RVG’s highly-anticipated third album is named Brain Worms for the hyper-recognisable experience of, each day, baring witness to a world of private obsessions being aired out in the infinite. This may not be wholly new territory for the Melbourne post-punk band and its lyricist/frontwoman Romy Vager, but this time around, there’s a newfound radical acceptance glistening overtop everything.

All throughout Brain Worms, it’s apparent that this is a band in very fine form.  Album opener ‘Common Ground’ sets the tone for what’s to come; a shiny, thrilling, punch of an album, with all the beloved RVG hallmarks. Vager’s voice is unfiltered and commanding as ever when delivering her clever, not-quite-ironic lyrics. Here, though, those lyrics feel so much less resigned to yearning, and so much more defiant and joyous.

‘Tambourine’ is the only Covid song Vager wrote when “trying not to write Covid songs”, and it’s a painfully honest portrait of grieving mid-isolation. ‘Brain Worms’ tells the all-too-familiar story of a person falling down the internet rabbit hole and finding comfort in conspiracies. ‘Nothing Really Changes’ is a keys-heavy new wave-ish thing, while closer ‘Tropic of Cancer’ sparkles with Vager’s self-assured new manifesto: I know what I’m like, and I know how I get. If you think I’m strange, you ain’t seen nothin’ yet.

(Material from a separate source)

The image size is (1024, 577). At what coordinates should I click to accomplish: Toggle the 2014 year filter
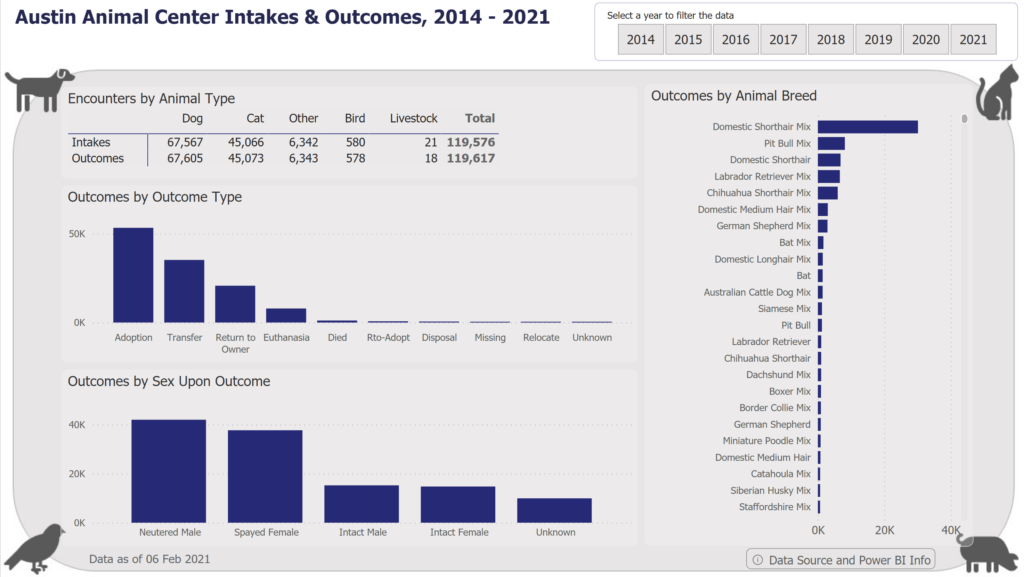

Bloxham, Nolte, and Wallace are flawlessly adept in bringing Vager’s songwriting to life. Recorded in London at Snap Studios with James Trevascus (Billy Nomates, Nick Cave & Warren Ellis, The Goon Sax), all ten tracks surge with lush sounds and clear intentions  — and the magic of an acoustic guitar once owned by Kate Bush, given to her by Tears for Fears (who, legend has it, wrote ‘Everybody Wants to Rule the World’ on it).